From e8585ddf8b273a2666f85d3751d1467cd1e788cf Mon Sep 17 00:00:00 2001
From: Lorenzo Colitti <lorenzo@google.com>
Date: Tue, 23 Mar 2021 21:01:07 +0900
Subject: [PATCH] Re-implement NetworkUtils#queryUserAccess.

Currently, queryUserAccess talks to netd via FwmarkServer.
Doing this from the module would require exposing queryUserAccess
as an NDK API or reimplementing FwmarkClient.

Because queryUserAccess really only uses information that comes
from ConnectivityService/PermissionMonitor anyway, just use that
information without calling to net.

Test: atest HostsideVpnTests
Bug: 171540887
Change-Id: If855de1ea3e1fd2ed30f2795d9b4acfcf969a2dc
---
 framework/jni/android_net_NetworkUtils.cpp  | 6 ------
 framework/src/android/net/NetworkUtils.java | 5 ++++-
 2 files changed, 4 insertions(+), 7 deletions(-)

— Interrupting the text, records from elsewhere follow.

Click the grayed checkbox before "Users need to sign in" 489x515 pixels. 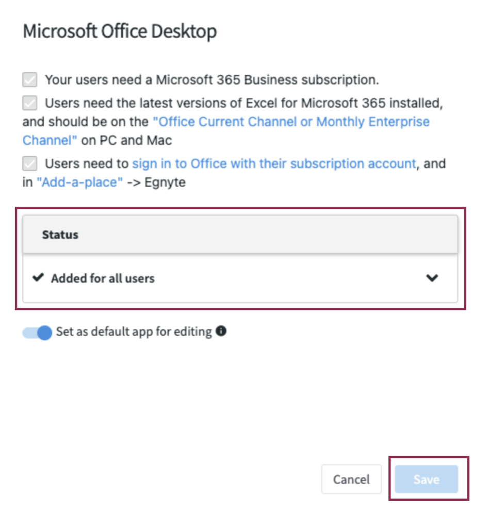coord(29,163)
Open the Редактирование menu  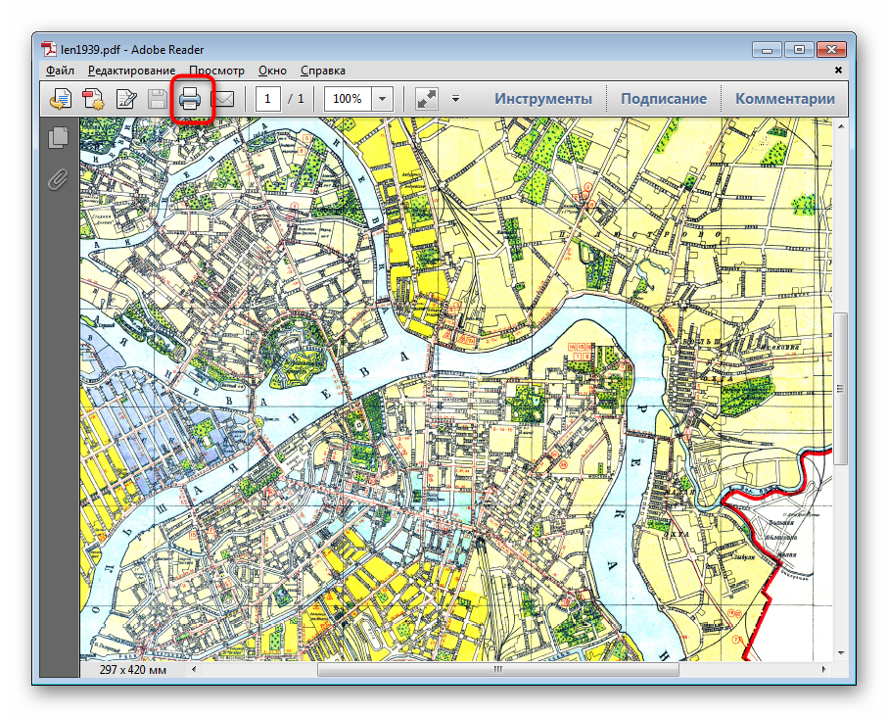coord(131,71)
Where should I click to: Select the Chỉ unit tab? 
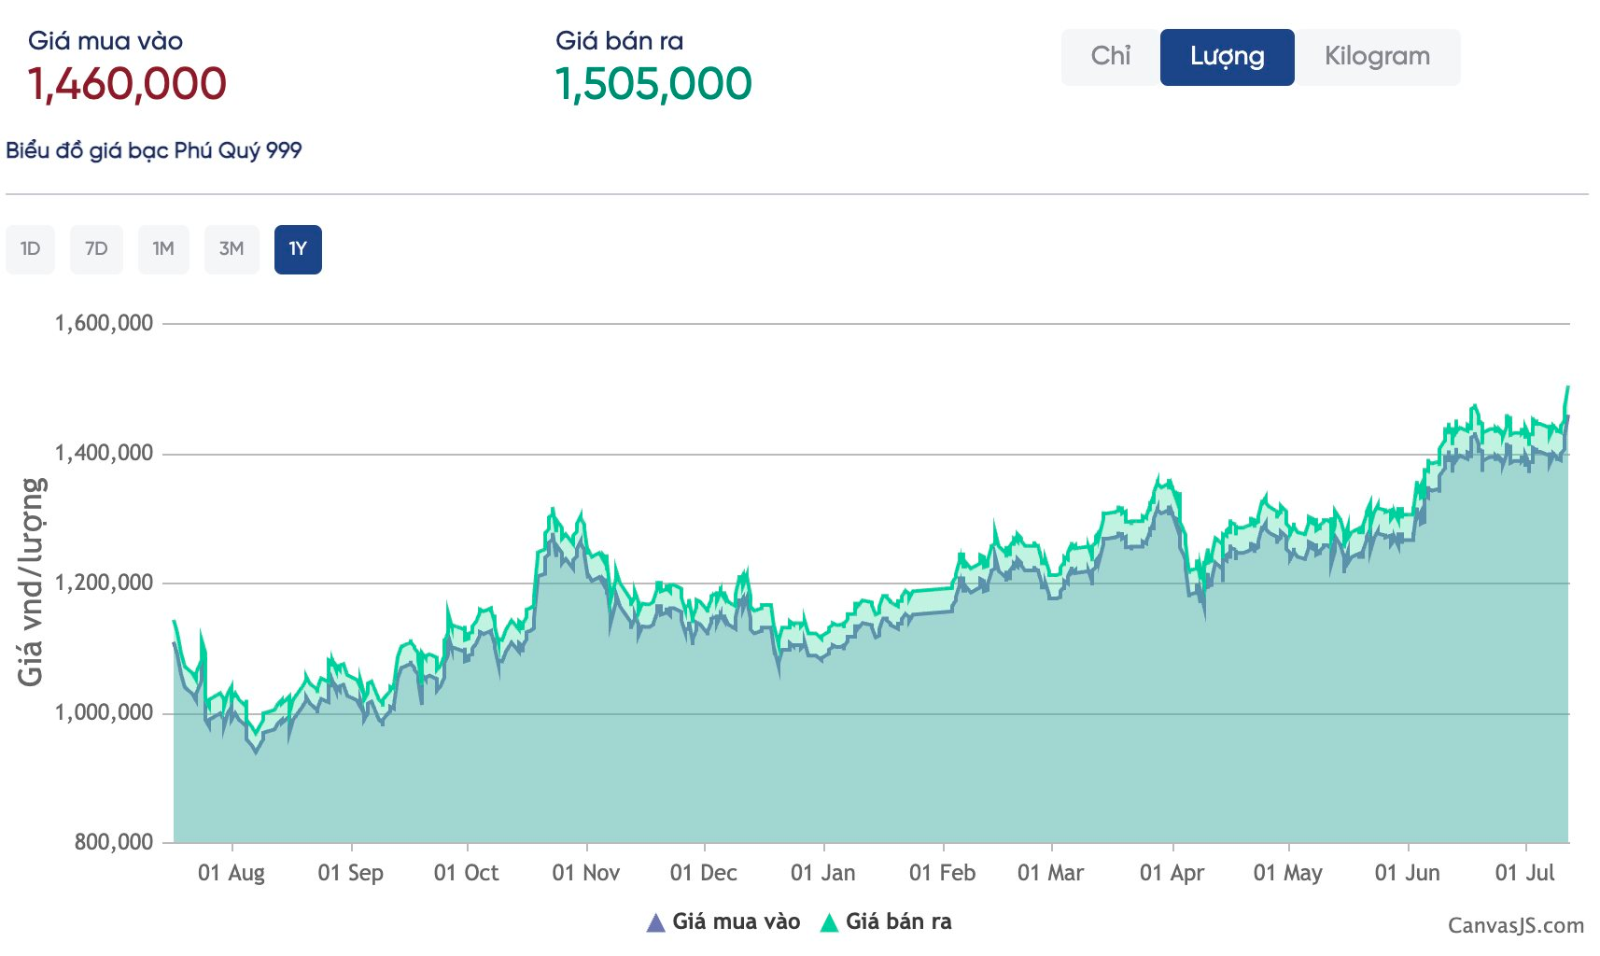pos(1110,57)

diff --git a/framework/jni/android_net_NetworkUtils.cpp b/framework/jni/android_net_NetworkUtils.cpp
index c7c0beee5b..fd4d9db23d 100644
--- a/framework/jni/android_net_NetworkUtils.cpp
+++ b/framework/jni/android_net_NetworkUtils.cpp
@@ -123,11 +123,6 @@ static jint android_net_utils_bindSocketToNetwork(JNIEnv *env, jobject thiz, job
     return setNetworkForSocket(netId, AFileDescriptor_getFD(env, javaFd));
 }
 
-static jboolean android_net_utils_queryUserAccess(JNIEnv *env, jobject thiz, jint uid, jint netId)
-{
-    return (jboolean) !queryUserAccess(uid, netId);
-}
-
 static bool checkLenAndCopy(JNIEnv* env, const jbyteArray& addr, int len, void* dst)
 {
     if (env->GetArrayLength(addr) != len) {
@@ -267,7 +262,6 @@ static const JNINativeMethod gNetworkUtilMethods[] = {
     { "getBoundNetworkHandleForProcess", "()J", (void*) android_net_utils_getBoundNetworkHandleForProcess },
     { "bindProcessToNetworkForHostResolution", "(I)Z", (void*) android_net_utils_bindProcessToNetworkForHostResolution },
     { "bindSocketToNetwork", "(Ljava/io/FileDescriptor;I)I", (void*) android_net_utils_bindSocketToNetwork },
-    { "queryUserAccess", "(II)Z", (void*)android_net_utils_queryUserAccess },
     { "attachDropAllBPFFilter", "(Ljava/io/FileDescriptor;)V", (void*) android_net_utils_attachDropAllBPFFilter },
     { "detachBPFFilter", "(Ljava/io/FileDescriptor;)V", (void*) android_net_utils_detachBPFFilter },
     { "getTcpRepairWindow", "(Ljava/io/FileDescriptor;)Landroid/net/TcpRepairWindow;", (void*) android_net_utils_getTcpRepairWindow },
diff --git a/framework/src/android/net/NetworkUtils.java b/framework/src/android/net/NetworkUtils.java
index 16ae55f8c1..f52485933c 100644
--- a/framework/src/android/net/NetworkUtils.java
+++ b/framework/src/android/net/NetworkUtils.java
@@ -103,7 +103,10 @@ public class NetworkUtils {
      * Determine if {@code uid} can access network designated by {@code netId}.
      * @return {@code true} if {@code uid} can access network, {@code false} otherwise.
      */
-    public native static boolean queryUserAccess(int uid, int netId);
+    public static boolean queryUserAccess(int uid, int netId) {
+        // TODO (b/183485986): remove this method
+        return false;
+    }
 
     /**
      * DNS resolver series jni method.